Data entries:
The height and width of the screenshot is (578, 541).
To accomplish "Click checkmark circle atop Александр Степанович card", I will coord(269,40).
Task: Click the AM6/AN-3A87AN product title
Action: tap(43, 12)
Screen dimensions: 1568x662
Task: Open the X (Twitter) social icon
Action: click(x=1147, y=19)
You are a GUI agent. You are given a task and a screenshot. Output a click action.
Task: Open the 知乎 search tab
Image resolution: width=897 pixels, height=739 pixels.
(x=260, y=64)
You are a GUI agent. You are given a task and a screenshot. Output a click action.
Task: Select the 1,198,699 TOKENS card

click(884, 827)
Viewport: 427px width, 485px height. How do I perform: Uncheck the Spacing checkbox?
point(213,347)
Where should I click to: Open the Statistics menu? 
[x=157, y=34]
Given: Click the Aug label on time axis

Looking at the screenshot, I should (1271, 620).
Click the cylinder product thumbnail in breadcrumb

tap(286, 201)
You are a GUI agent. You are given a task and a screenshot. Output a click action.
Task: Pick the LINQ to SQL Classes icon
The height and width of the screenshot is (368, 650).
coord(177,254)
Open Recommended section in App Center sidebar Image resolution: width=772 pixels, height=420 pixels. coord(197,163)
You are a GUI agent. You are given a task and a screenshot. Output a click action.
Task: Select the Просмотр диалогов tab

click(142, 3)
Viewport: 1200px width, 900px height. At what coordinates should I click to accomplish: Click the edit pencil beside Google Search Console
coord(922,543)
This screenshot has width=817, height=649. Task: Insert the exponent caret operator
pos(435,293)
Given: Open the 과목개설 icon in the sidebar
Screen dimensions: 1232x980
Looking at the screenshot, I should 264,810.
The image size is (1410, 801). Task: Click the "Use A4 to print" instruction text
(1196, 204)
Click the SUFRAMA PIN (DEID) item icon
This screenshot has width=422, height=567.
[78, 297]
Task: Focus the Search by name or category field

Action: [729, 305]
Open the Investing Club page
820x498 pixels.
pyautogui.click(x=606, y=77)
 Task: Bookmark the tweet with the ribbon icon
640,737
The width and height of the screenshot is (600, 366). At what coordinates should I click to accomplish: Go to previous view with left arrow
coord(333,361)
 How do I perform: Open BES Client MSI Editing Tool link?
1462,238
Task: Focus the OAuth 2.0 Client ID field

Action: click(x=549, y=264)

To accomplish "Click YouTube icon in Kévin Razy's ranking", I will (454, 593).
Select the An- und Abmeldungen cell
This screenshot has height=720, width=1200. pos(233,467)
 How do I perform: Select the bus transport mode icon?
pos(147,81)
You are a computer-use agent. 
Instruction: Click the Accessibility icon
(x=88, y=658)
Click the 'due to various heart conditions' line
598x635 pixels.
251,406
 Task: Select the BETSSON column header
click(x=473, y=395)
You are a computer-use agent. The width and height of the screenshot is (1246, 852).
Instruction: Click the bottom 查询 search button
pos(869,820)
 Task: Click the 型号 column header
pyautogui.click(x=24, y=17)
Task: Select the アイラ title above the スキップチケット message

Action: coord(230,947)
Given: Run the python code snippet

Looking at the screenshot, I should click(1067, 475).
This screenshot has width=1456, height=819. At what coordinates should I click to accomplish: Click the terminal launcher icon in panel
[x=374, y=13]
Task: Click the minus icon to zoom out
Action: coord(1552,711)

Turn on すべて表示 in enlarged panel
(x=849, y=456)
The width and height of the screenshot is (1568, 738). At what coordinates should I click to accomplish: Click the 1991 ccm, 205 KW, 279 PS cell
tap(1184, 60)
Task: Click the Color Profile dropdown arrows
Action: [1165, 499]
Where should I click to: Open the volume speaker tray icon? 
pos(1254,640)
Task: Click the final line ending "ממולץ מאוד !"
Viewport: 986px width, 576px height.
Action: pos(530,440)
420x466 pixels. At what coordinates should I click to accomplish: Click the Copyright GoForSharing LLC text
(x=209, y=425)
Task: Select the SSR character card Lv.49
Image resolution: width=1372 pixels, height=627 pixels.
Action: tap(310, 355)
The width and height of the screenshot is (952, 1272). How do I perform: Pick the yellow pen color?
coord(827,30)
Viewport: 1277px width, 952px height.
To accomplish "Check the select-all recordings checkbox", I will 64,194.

*WORK TO COMPLETE:*
Every record is to be repeated exactly as written.

*ANSWER FOR THIS EXERCISE:*
The height and width of the screenshot is (578, 541).
To accomplish "Click checkmark circle atop Александр Степанович card", I will coord(269,40).
Task: Click the AM6/AN-3A87AN product title
Action: tap(43, 12)
Screen dimensions: 1568x662
Task: Open the X (Twitter) social icon
Action: click(x=1147, y=19)
You are a GUI agent. You are given a task and a screenshot. Output a click action.
Task: Open the 知乎 search tab
Image resolution: width=897 pixels, height=739 pixels.
(x=260, y=64)
You are a GUI agent. You are given a task and a screenshot. Output a click action.
Task: Select the 1,198,699 TOKENS card

click(884, 827)
Viewport: 427px width, 485px height. How do I perform: Uncheck the Spacing checkbox?
point(213,347)
Where should I click to: Open the Statistics menu? 
[x=157, y=34]
Given: Click the Aug label on time axis

Looking at the screenshot, I should (1271, 620).
Click the cylinder product thumbnail in breadcrumb

tap(286, 201)
You are a GUI agent. You are given a task and a screenshot. Output a click action.
Task: Pick the LINQ to SQL Classes icon
The height and width of the screenshot is (368, 650).
coord(177,254)
Open Recommended section in App Center sidebar Image resolution: width=772 pixels, height=420 pixels. coord(197,163)
You are a GUI agent. You are given a task and a screenshot. Output a click action.
Task: Select the Просмотр диалогов tab

click(142, 3)
Viewport: 1200px width, 900px height. At what coordinates should I click to accomplish: Click the edit pencil beside Google Search Console
coord(922,543)
This screenshot has width=817, height=649. Task: Insert the exponent caret operator
pos(435,293)
Given: Open the 과목개설 icon in the sidebar
Screen dimensions: 1232x980
Looking at the screenshot, I should 264,810.
The image size is (1410, 801). Task: Click the "Use A4 to print" instruction text
(1196, 204)
Click the SUFRAMA PIN (DEID) item icon
This screenshot has width=422, height=567.
[78, 297]
Task: Focus the Search by name or category field

Action: [729, 305]
Open the Investing Club page
820x498 pixels.
pyautogui.click(x=606, y=77)
 Task: Bookmark the tweet with the ribbon icon
640,737
The width and height of the screenshot is (600, 366). At what coordinates should I click to accomplish: Go to previous view with left arrow
coord(333,361)
 How do I perform: Open BES Client MSI Editing Tool link?
1462,238
Task: Focus the OAuth 2.0 Client ID field

Action: click(x=549, y=264)

To accomplish "Click YouTube icon in Kévin Razy's ranking", I will (454, 593).
Select the An- und Abmeldungen cell
This screenshot has height=720, width=1200. pos(233,467)
 How do I perform: Select the bus transport mode icon?
pos(147,81)
You are a computer-use agent. 
Instruction: Click the Accessibility icon
(x=88, y=658)
Click the 'due to various heart conditions' line
598x635 pixels.
251,406
 Task: Select the BETSSON column header
click(x=473, y=395)
You are a computer-use agent. The width and height of the screenshot is (1246, 852).
Instruction: Click the bottom 查询 search button
pos(869,820)
 Task: Click the 型号 column header
pyautogui.click(x=24, y=17)
Task: Select the アイラ title above the スキップチケット message

Action: coord(230,947)
Given: Run the python code snippet

Looking at the screenshot, I should click(1067, 475).
This screenshot has width=1456, height=819. At what coordinates should I click to accomplish: Click the terminal launcher icon in panel
[x=374, y=13]
Task: Click the minus icon to zoom out
Action: coord(1552,711)

Turn on すべて表示 in enlarged panel
(x=849, y=456)
The width and height of the screenshot is (1568, 738). At what coordinates should I click to accomplish: Click the 1991 ccm, 205 KW, 279 PS cell
tap(1184, 60)
Task: Click the Color Profile dropdown arrows
Action: [1165, 499]
Where should I click to: Open the volume speaker tray icon? 
pos(1254,640)
Task: Click the final line ending "ממולץ מאוד !"
Viewport: 986px width, 576px height.
Action: pos(530,440)
420x466 pixels. At what coordinates should I click to accomplish: Click the Copyright GoForSharing LLC text
(x=209, y=425)
Task: Select the SSR character card Lv.49
Image resolution: width=1372 pixels, height=627 pixels.
Action: tap(310, 355)
The width and height of the screenshot is (952, 1272). How do I perform: Pick the yellow pen color?
coord(827,30)
Viewport: 1277px width, 952px height.
To accomplish "Check the select-all recordings checkbox", I will 64,194.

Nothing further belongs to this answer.